### WORK REQUEST
Please return the material exactly; leave no entry out.

### PROVIDED DATA
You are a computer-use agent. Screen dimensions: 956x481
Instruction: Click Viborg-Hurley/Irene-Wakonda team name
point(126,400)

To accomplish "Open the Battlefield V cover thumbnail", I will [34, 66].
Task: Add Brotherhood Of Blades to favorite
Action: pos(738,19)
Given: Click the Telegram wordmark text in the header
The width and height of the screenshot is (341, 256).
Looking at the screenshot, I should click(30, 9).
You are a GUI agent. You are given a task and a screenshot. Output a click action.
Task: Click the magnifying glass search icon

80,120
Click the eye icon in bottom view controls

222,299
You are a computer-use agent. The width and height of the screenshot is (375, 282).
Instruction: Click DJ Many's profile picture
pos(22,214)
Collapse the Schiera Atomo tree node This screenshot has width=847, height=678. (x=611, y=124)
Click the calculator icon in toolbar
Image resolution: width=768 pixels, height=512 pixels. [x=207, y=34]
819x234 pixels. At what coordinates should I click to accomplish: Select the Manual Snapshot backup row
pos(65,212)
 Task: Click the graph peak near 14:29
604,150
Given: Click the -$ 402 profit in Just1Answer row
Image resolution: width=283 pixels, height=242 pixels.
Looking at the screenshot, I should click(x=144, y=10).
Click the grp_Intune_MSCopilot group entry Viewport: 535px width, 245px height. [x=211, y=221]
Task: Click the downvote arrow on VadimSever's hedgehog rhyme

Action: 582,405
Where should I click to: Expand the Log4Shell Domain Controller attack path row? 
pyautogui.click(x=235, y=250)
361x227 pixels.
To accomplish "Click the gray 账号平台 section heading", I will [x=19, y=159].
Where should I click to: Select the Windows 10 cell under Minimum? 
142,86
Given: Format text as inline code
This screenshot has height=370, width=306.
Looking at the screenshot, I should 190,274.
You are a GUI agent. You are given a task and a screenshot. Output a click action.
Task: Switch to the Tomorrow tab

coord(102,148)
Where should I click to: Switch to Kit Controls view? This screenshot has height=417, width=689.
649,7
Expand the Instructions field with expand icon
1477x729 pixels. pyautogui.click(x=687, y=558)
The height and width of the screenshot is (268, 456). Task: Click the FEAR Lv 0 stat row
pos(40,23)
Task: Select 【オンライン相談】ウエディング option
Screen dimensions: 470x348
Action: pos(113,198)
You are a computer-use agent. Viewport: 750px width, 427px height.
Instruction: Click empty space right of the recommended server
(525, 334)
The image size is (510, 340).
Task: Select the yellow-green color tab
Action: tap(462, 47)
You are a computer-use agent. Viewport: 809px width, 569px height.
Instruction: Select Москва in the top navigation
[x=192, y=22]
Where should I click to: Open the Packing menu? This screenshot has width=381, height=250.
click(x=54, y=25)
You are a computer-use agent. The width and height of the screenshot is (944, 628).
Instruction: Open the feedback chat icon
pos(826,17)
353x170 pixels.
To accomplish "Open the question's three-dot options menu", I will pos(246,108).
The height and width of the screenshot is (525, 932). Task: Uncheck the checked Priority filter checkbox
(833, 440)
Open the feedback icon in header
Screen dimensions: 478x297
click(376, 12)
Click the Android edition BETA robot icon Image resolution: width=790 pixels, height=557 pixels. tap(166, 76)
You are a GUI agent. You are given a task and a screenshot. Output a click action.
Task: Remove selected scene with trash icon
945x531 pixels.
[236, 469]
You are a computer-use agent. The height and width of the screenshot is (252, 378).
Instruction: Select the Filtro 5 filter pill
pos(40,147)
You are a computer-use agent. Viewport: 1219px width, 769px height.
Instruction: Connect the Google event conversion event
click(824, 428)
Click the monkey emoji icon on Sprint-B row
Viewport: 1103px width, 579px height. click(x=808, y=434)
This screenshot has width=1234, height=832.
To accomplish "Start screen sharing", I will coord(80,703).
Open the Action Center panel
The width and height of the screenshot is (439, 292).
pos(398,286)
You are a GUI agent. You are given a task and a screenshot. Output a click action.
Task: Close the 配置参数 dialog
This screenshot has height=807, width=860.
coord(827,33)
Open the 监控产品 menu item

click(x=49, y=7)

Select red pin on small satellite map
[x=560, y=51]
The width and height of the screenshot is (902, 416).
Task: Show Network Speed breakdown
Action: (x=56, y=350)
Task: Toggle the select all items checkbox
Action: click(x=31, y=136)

### EXERCISE RESULT
You are a computer-use agent. Screen dimensions: 956x481
Instruction: Click Viborg-Hurley/Irene-Wakonda team name
point(126,400)

To accomplish "Open the Battlefield V cover thumbnail", I will [34, 66].
Task: Add Brotherhood Of Blades to favorite
Action: pos(738,19)
Given: Click the Telegram wordmark text in the header
The width and height of the screenshot is (341, 256).
Looking at the screenshot, I should click(30, 9).
You are a GUI agent. You are given a task and a screenshot. Output a click action.
Task: Click the magnifying glass search icon

80,120
Click the eye icon in bottom view controls

222,299
You are a computer-use agent. The width and height of the screenshot is (375, 282).
Instruction: Click DJ Many's profile picture
pos(22,214)
Collapse the Schiera Atomo tree node This screenshot has width=847, height=678. (x=611, y=124)
Click the calculator icon in toolbar
Image resolution: width=768 pixels, height=512 pixels. [x=207, y=34]
819x234 pixels. At what coordinates should I click to accomplish: Select the Manual Snapshot backup row
pos(65,212)
 Task: Click the graph peak near 14:29
604,150
Given: Click the -$ 402 profit in Just1Answer row
Image resolution: width=283 pixels, height=242 pixels.
Looking at the screenshot, I should click(x=144, y=10).
Click the grp_Intune_MSCopilot group entry Viewport: 535px width, 245px height. [x=211, y=221]
Task: Click the downvote arrow on VadimSever's hedgehog rhyme

Action: 582,405
Where should I click to: Expand the Log4Shell Domain Controller attack path row? 
pyautogui.click(x=235, y=250)
361x227 pixels.
To accomplish "Click the gray 账号平台 section heading", I will [x=19, y=159].
Where should I click to: Select the Windows 10 cell under Minimum? 
142,86
Given: Format text as inline code
This screenshot has height=370, width=306.
Looking at the screenshot, I should 190,274.
You are a GUI agent. You are given a task and a screenshot. Output a click action.
Task: Switch to the Tomorrow tab

coord(102,148)
Where should I click to: Switch to Kit Controls view? This screenshot has height=417, width=689.
649,7
Expand the Instructions field with expand icon
1477x729 pixels. pyautogui.click(x=687, y=558)
The height and width of the screenshot is (268, 456). Task: Click the FEAR Lv 0 stat row
pos(40,23)
Task: Select 【オンライン相談】ウエディング option
Screen dimensions: 470x348
Action: pos(113,198)
You are a computer-use agent. Viewport: 750px width, 427px height.
Instruction: Click empty space right of the recommended server
(525, 334)
The image size is (510, 340).
Task: Select the yellow-green color tab
Action: tap(462, 47)
You are a computer-use agent. Viewport: 809px width, 569px height.
Instruction: Select Москва in the top navigation
[x=192, y=22]
Where should I click to: Open the Packing menu? This screenshot has width=381, height=250.
click(x=54, y=25)
You are a computer-use agent. The width and height of the screenshot is (944, 628).
Instruction: Open the feedback chat icon
pos(826,17)
353x170 pixels.
To accomplish "Open the question's three-dot options menu", I will pos(246,108).
The height and width of the screenshot is (525, 932). Task: Uncheck the checked Priority filter checkbox
(833, 440)
Open the feedback icon in header
Screen dimensions: 478x297
click(376, 12)
Click the Android edition BETA robot icon Image resolution: width=790 pixels, height=557 pixels. tap(166, 76)
You are a GUI agent. You are given a task and a screenshot. Output a click action.
Task: Remove selected scene with trash icon
945x531 pixels.
[236, 469]
You are a computer-use agent. The height and width of the screenshot is (252, 378).
Instruction: Select the Filtro 5 filter pill
pos(40,147)
You are a computer-use agent. Viewport: 1219px width, 769px height.
Instruction: Connect the Google event conversion event
click(824, 428)
Click the monkey emoji icon on Sprint-B row
Viewport: 1103px width, 579px height. click(x=808, y=434)
This screenshot has width=1234, height=832.
To accomplish "Start screen sharing", I will coord(80,703).
Open the Action Center panel
The width and height of the screenshot is (439, 292).
pos(398,286)
You are a GUI agent. You are given a task and a screenshot. Output a click action.
Task: Close the 配置参数 dialog
This screenshot has height=807, width=860.
coord(827,33)
Open the 监控产品 menu item

click(x=49, y=7)

Select red pin on small satellite map
[x=560, y=51]
The width and height of the screenshot is (902, 416).
Task: Show Network Speed breakdown
Action: (x=56, y=350)
Task: Toggle the select all items checkbox
Action: click(x=31, y=136)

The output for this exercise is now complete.